Acute otitis media with facial paralysis is not a very frequent association.
AIM: the goal of the present investigation was to asses the evolution of facial paralysis caused by acute otitis media.
STUDY FORMAT: clinical-retrospective.
MATERIALS AND METHODS: we studied 40 patients with this association, from a total of 2758 cases of facial paralysis seen during this time in the department of facial nerve disorders. All the patients were clinically assessed and had epidemiological data, prognostics and evolution.
RESULTS AND CONCLUSION: the paralysis was of sudden onset in 95% of the cases. Recovery was of 85% for grade I (House-Brackman) and 15% for grade II (House-Brackman). Treatment was clinical, with antibiotics and steroids - yielding good results. In those patients with electrical bad prognosis, facial nerve decompression turned their evolution into a favorable one.

Keywords: otitis media, facial paralysis.


 

 

INTRODUCTION

Today, antibiotics have reduced the incidence of peripheral facial paralysis (PFP) associated with acute otitis media (AOM)1,2. They make up 1% to 4% of facial paralysis cases in many series3-5.

It is more common in children, with an incidence estimated in 0.004%. In adults, AOM is not so common; however this age range has up to 10 times greater chance of developing PFP as its complication6.

As far as treatment is concerned, the use of intravenous antibiotics, with or without steroids and myringotomy in cases of intact tympanic membranes are universally accepted. Surgery is the controversial treatment, because its effectiveness is based on personal experiences and anecdotal reports.

 

OBJECTIVE

To retrospectively study cases of peripheral facial paralysis associated with acute otitis media, and to also investigate epidemiological, prognostic and development aspects.

 

MATERIALS AND METHODS

This study was submitted to the Ethics in Research Committee of UNIFESP and approved under protocol # 01807/07.

We analyzed 2,758 cases of PFP seen at a tertiary hospital since 1987. From this total, 40 patients (1.45%) had PFP caused by AOM.

All patients were clinically assessed for diagnostic confirmation of acute otitis media, and they were classified according to the House-Brackmann scale during treatment onset and at its end.

The paralysis prognosis was based on electric tests with the Hilger stimulator or electroneurography.

The lesion topography was assessed though a study of tearing, stapes reflex and image exams (especially in those cases referred to surgery).

Clinical treatment was based on large spectrum antibiotics to cover the most common bacteria causing acute otitis media, associated with steroids. We also indicated eye drops and eye protection ointments.

Surgical treatment was based on myringotomy and/or mastoidectomy in order to decompress the facial nerve, without opening its sheath during the acute phase of otitis with purulent secretion.

 

RESULTS

Facial paralysis associated with acute otitis media was predominantly acute and sudden in 38 (95%) patients.

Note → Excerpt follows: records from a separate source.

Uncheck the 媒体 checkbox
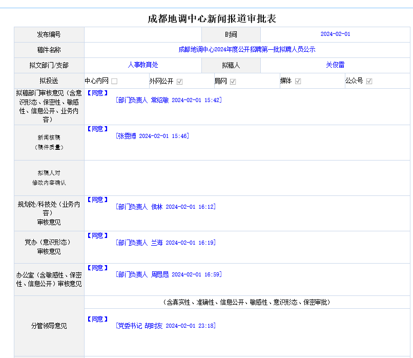Image resolution: width=413 pixels, height=358 pixels. tap(298, 81)
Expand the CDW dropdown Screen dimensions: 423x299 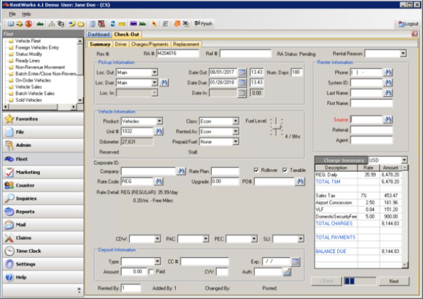(157, 239)
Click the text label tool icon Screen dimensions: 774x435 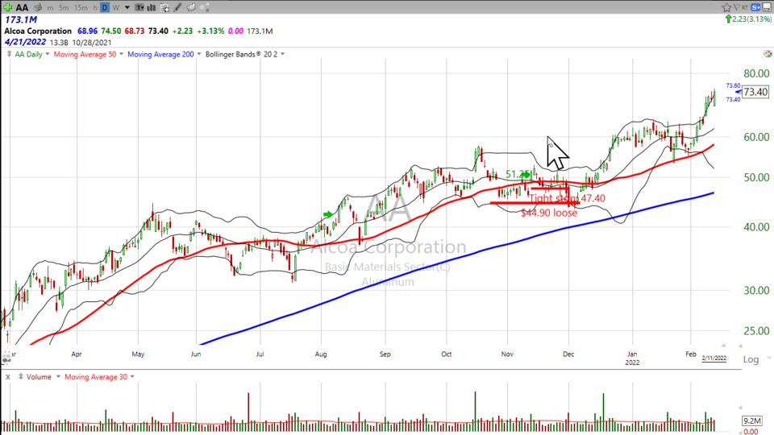pyautogui.click(x=139, y=7)
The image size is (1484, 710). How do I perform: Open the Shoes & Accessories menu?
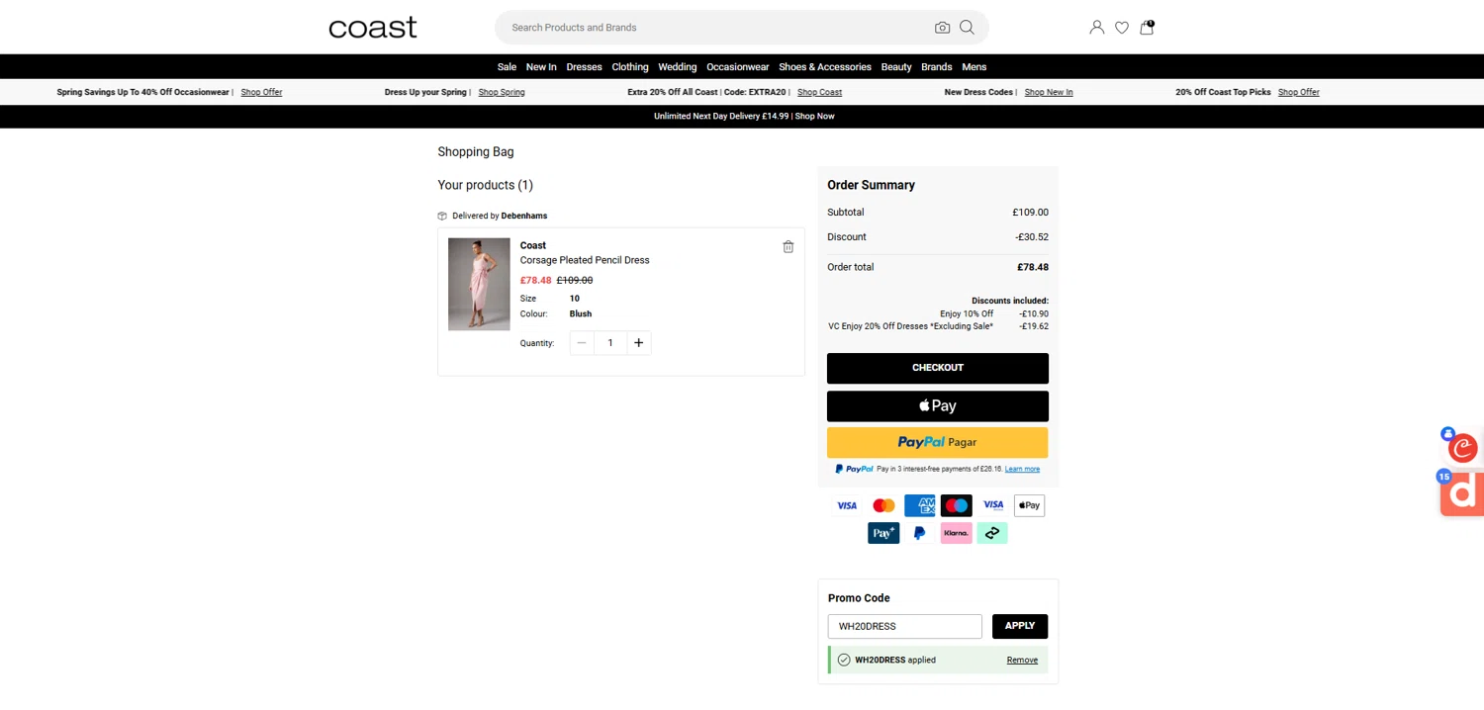[x=824, y=67]
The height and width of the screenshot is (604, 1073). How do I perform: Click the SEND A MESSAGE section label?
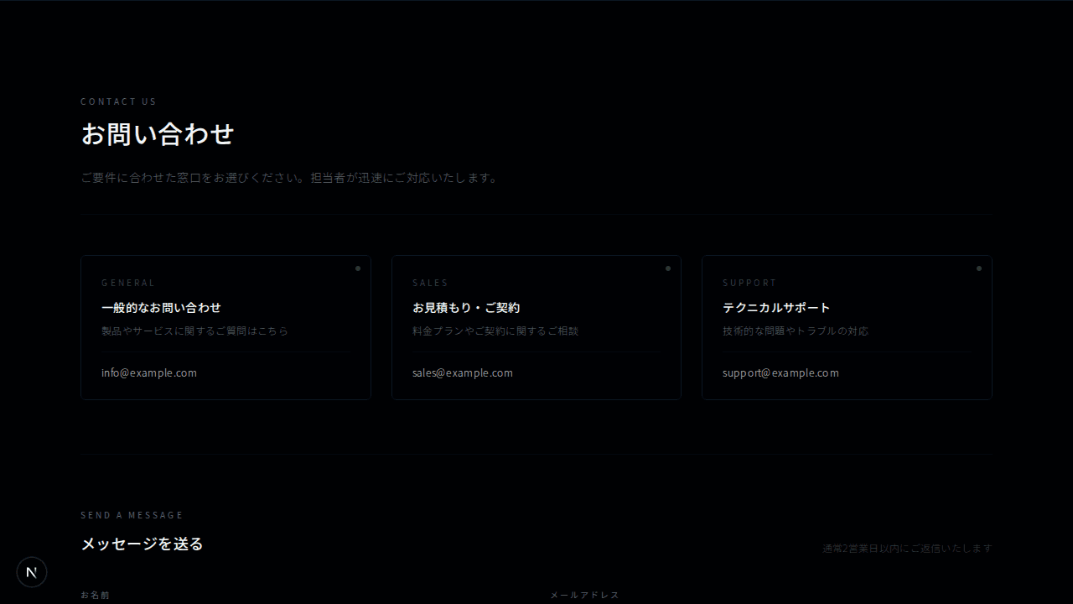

Among the 40 patients, 16 were males (40%) and 24 females (60%), age varied from 4 months to 67 years, with mean age of 15 and trend of 3 years.

The initial paralysis grade was: 1 GVI (2.5%), 12 GV (30%), 15 GIV (37.5%), 11 GIII (27.5%) and 1 GII (2.5%).

Through the topographic tests we observed 90% cases of infrageniculate and only 10% of suprageniculate paralysis.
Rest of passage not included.